Tuesday 16 December 2008

44. Pianowire, steam-engines and explosives.


In an age of technological marvels, how best to arm his navy was a question which was readily answered for the gentlemen of 1886. With its engine powered by compressed air achieving an impressive 24 knots over 600 yards, and delivering a payload charge of up to 100lb of gun-cotton, the Whitehead torpedo was clearly the weapon of choice. The Whitehead's accuracy and unwavering course were thanks to an ingenious mechanism in the 'balance-chamber' ('C' in the accompanying diagram) which operated self-correcting fins at the tail. Britannica's author observed that the device "has never been patented, but is a secret ; the details of it, however, have been purchased by all prominent maritime nations."

Less prominent maritime nations may have had to settle for the Sims or the Brennan.

"The Sims torpedo is cigar-shaped, and is suspended to a boat-shaped float. The torpedo is propelled by screws driven by an electric motor situated in the body, the current for which is supplied from a dynamo ashore. The electric cable is coiled on a drum in the torpedo, and pays out as the torpedo advances. The torpedo is also steered from the shore by an electric current. Its speed is about 12 knots."


I'm sorry, an electric torpedo that plugs into a generator on land seems a little impractical? Well, how about this then :

"The principle of the Brennan torpedo is as follows. The torpedo contains two drums upon which a large amount of pianoforte wire is wound. One end of the wire from each drum is taken to large drums ashore, which are revolved by a steam-engine. By winding up on the large drums ashore a rotatory motion is imparted to the drums in the torpedo, which by means of gearing revolve two screw propellers, and these drive the torpedo through the water. The torpedo ca be steered from the shore in any direction, by winding on one drum faster than the other, which alteration in motion moves a vertical rudder on the torpedo."

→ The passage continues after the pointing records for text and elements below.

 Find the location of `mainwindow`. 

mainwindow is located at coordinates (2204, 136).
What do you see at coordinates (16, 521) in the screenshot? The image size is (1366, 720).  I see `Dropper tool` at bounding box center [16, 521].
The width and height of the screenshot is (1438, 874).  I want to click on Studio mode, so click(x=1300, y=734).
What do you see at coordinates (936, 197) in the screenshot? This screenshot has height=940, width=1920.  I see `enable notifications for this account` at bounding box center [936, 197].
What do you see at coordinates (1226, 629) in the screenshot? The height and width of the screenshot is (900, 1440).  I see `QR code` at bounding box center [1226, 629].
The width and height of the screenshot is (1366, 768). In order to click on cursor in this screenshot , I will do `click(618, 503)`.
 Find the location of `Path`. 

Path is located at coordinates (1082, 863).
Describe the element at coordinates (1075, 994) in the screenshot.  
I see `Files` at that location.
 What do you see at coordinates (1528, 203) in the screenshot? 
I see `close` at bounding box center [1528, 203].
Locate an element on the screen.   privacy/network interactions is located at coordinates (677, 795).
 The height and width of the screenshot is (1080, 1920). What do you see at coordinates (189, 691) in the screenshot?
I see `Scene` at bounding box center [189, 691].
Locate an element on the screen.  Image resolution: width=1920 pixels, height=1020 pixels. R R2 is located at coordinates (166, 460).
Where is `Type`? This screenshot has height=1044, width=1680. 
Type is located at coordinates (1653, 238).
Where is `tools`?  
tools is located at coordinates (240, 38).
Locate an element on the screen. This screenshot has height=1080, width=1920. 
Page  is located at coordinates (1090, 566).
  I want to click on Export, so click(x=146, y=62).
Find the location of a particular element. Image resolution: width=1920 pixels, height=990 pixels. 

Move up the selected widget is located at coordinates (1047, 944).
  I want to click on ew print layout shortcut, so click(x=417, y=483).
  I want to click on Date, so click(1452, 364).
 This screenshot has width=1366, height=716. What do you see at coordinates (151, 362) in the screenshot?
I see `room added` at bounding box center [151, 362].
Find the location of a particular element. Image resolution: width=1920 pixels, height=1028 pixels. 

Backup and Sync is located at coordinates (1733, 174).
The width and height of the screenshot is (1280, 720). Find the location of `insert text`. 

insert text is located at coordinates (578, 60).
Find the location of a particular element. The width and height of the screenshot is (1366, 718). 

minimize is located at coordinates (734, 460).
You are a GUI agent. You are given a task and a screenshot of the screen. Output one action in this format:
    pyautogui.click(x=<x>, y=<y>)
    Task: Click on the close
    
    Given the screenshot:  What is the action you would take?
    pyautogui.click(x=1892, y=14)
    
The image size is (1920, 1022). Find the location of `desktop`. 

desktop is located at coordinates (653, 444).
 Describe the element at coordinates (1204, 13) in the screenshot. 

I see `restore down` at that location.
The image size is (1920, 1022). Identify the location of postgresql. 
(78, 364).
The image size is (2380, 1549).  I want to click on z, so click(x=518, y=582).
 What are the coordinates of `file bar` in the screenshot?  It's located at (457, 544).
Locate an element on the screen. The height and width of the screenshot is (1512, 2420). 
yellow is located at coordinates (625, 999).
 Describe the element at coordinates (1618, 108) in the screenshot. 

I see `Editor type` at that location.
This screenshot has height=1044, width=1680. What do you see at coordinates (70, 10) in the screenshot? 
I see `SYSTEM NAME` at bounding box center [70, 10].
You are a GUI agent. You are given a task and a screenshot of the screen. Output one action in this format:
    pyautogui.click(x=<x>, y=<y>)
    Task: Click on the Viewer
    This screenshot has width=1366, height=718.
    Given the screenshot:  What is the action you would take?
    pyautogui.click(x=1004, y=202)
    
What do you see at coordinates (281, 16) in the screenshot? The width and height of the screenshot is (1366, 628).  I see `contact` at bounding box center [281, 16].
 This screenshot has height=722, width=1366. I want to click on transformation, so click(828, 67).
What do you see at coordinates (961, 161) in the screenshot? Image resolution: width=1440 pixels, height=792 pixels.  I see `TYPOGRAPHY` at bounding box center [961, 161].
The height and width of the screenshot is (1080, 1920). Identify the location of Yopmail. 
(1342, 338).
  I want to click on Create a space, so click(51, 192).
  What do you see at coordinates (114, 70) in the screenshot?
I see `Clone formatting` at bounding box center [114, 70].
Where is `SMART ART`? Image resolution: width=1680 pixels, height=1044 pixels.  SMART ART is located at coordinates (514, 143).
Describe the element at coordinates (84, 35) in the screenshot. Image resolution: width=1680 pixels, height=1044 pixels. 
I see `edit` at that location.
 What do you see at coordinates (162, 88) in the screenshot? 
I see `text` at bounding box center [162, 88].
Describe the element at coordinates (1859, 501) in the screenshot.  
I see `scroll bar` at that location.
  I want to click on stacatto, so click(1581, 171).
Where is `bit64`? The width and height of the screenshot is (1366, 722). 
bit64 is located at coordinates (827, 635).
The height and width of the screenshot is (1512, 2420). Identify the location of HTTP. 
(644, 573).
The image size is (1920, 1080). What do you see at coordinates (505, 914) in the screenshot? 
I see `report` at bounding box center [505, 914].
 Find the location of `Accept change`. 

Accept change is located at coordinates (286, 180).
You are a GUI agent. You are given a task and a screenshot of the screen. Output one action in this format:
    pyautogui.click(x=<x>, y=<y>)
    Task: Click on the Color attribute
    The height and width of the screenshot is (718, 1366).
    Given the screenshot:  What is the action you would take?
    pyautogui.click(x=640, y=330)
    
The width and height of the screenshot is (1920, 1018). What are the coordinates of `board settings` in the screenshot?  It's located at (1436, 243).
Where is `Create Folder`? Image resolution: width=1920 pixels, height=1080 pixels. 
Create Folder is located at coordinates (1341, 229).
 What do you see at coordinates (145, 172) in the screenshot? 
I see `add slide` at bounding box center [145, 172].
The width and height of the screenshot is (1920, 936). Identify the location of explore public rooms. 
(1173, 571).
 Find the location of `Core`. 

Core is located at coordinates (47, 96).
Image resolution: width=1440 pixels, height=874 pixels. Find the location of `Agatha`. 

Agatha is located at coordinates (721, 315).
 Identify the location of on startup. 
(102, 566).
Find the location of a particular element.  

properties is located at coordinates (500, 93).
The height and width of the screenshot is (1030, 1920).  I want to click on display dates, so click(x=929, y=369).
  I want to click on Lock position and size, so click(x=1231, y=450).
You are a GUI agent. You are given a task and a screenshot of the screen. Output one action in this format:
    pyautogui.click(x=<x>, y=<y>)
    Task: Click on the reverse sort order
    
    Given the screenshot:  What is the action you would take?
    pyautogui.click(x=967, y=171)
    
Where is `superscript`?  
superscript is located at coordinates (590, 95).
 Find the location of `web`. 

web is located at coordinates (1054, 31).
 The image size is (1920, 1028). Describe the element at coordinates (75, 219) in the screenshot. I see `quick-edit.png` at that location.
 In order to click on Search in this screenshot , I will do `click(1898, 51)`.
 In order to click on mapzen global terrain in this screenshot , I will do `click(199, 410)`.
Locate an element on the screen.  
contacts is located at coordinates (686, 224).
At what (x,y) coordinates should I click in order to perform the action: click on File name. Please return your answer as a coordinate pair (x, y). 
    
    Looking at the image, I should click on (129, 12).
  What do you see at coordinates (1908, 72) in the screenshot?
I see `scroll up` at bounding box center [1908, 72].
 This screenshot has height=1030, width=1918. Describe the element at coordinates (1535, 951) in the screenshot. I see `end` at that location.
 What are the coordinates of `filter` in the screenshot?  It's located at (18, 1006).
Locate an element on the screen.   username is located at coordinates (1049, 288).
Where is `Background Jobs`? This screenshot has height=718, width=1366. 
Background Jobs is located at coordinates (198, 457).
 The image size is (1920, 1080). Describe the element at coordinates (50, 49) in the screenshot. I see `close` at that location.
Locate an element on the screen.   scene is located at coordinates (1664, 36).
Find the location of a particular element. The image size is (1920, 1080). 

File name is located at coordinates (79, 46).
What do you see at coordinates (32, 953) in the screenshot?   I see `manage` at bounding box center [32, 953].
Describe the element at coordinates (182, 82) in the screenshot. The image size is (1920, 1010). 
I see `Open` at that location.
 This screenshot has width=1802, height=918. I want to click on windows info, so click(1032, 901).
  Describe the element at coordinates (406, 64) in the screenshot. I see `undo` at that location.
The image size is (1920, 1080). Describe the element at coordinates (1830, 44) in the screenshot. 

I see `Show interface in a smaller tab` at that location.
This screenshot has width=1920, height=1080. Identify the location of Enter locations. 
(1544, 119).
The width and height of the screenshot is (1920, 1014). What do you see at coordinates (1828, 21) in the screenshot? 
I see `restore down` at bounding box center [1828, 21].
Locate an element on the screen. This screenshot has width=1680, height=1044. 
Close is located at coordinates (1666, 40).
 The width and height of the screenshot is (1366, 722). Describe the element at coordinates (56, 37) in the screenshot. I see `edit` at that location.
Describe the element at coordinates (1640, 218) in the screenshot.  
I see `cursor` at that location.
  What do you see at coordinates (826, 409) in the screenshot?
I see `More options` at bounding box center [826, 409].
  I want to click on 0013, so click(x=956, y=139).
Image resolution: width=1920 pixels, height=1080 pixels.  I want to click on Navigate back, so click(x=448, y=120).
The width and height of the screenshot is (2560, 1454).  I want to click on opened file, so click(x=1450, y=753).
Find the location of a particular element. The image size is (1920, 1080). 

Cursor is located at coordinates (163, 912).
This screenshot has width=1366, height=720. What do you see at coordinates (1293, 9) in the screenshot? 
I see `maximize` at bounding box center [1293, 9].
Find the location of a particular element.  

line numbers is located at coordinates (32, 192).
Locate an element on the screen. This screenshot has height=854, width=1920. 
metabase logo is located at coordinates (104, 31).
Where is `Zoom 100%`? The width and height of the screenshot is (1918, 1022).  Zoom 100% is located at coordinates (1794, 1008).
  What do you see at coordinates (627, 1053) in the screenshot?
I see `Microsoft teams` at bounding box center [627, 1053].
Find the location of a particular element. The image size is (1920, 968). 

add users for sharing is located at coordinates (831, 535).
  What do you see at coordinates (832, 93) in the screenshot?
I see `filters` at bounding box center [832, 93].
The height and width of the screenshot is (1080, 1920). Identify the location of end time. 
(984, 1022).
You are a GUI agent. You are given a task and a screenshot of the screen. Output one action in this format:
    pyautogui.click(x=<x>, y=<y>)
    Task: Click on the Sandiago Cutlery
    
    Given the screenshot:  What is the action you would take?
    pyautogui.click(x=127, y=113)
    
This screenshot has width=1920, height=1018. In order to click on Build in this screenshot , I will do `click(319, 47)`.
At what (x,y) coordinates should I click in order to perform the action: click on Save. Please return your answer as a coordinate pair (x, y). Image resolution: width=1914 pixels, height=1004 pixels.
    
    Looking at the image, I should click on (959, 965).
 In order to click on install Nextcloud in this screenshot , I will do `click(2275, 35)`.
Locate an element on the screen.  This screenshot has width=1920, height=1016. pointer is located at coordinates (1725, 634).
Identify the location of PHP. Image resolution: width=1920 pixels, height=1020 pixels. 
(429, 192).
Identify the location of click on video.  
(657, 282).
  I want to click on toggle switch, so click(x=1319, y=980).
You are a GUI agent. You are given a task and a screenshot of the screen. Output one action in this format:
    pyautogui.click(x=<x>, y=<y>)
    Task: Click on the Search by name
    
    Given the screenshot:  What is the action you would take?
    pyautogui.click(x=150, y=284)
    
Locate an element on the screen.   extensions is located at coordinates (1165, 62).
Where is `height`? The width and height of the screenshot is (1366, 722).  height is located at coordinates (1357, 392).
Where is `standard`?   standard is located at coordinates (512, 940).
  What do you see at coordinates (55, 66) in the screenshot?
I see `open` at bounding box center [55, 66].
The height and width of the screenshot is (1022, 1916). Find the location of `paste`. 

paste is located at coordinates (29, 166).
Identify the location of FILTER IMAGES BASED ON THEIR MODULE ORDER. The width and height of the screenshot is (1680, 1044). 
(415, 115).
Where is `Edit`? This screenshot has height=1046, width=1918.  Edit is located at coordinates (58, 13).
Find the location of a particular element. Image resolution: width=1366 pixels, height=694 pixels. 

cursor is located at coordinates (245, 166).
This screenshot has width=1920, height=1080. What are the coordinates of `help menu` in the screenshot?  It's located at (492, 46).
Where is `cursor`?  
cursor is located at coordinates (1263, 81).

Although it sounds more like something Heath Robinson may have thought up, impeccable online sources inform me that the Brennan was, in fact, the War Office's defensive weapon of choice at ports harbours throughout the British Empire from 1886 to 1905. The invention of Australian Louis Brennan, it was "the world's first guided weapon," and the only surviving example of this historic weapon can be admired at the Royal Engineers Museum in Kent.

The full article TORPEDO by Commander Edwin J. P. Gallwey of the H.M.S. "Polyphemus" can be read at www.1902encyclopaedia.com. Reading it will at the very least give some indication why the thickness of ironclad armour was of such national importance, and along with articles such as vol. 9's FORTIFICATION, it ominously foreshadows the industrialized carnage and horror of the First World War.